Socioeconomically disadvantaged neighborhoods, stroke risk, and cognition in older adults: A focus on violent crime
Date of Award
Doctor of Philosophy (PhD)
Molly Brown, PhD
Yan Li, Phd
Leonard Jason, PhD
Living in socioeconomically disadvantaged neighborhoods, i.e., neighborhoods with lower incomes, lower education/occupational levels, and/or higher crime, increases one’s risk of developing chronic health problems, including cardiovascular disease risk factors and stroke. These health problems are associated with reduced cognition and dementia and may help to explain disparities in brain aging. We investigated the association of neighborhood socioeconomic characteristics on stroke risk and cognitive outcomes hypothesizing that stroke risk mediates the association between the socioeconomic environment and cognitive functioning. Participants were non-demented community-dwelling older adults (N=121), ~67 years of age (50% male, 44% non-Latino Black) who underwent cognitive and medical assessments.

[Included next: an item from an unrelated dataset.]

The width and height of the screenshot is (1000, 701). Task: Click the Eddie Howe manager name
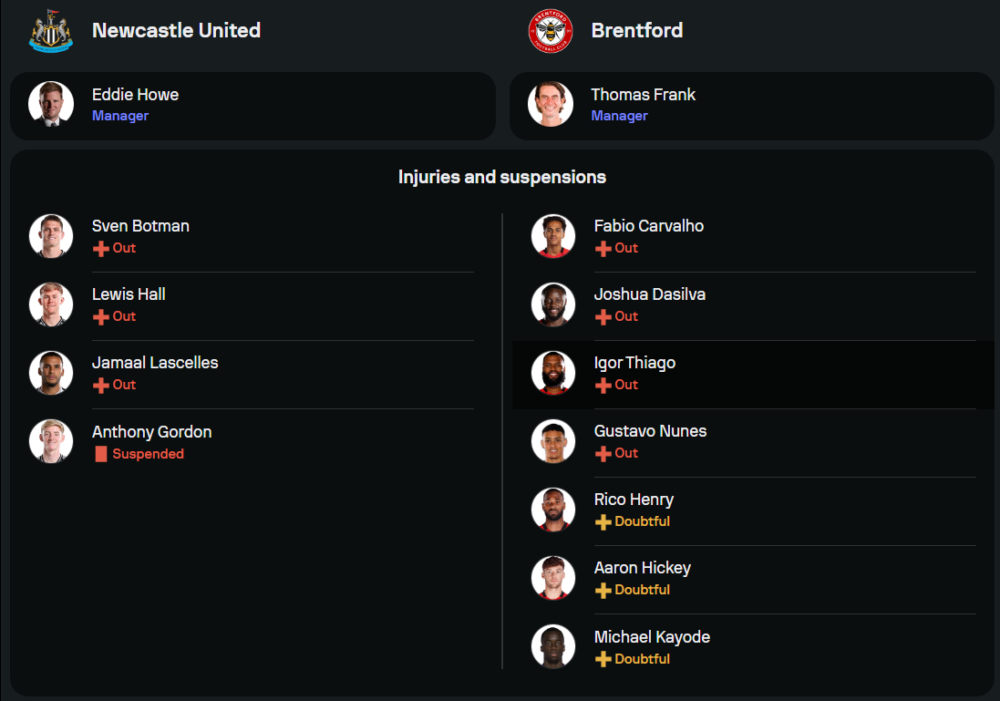coord(135,95)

Stroke risk was measured using the 2017 Framingham Stroke Risk Profile Score (FSRP). Neighborhood socioeconomic characteristics were quantified at either the census tract (income, education, and employment) or the point (violent crime) level. We focused on cognitive domains most vulnerable to pathological aging and stroke risk including memory, attention/information processing, and executive functioning. Structural equation modeling (SEM) evaluated whether FSRP mediated the relationship between neighborhood socioeconomic characteristics and cognitive performance. SEM results accounting for neighborhood income, education, and employment levels revealed that higher rates of violent crime were associated with higher FSRP scores, and higher FSRP scores were associated with reduced attention/information processing performance. Neighborhood-level crime had a significant effect on individual health, which, in turn, impacted individual cognition independent of other socioeconomic neighborhood factors typically investigated. Taken together, results suggest that clinicians working with older adults should query individual and neighborhood health.
Ruiz, Linda D., "Socioeconomically disadvantaged neighborhoods, stroke risk, and cognition in older adults: A focus on violent crime" (2019). College of Science and Health Theses and Dissertations. 302.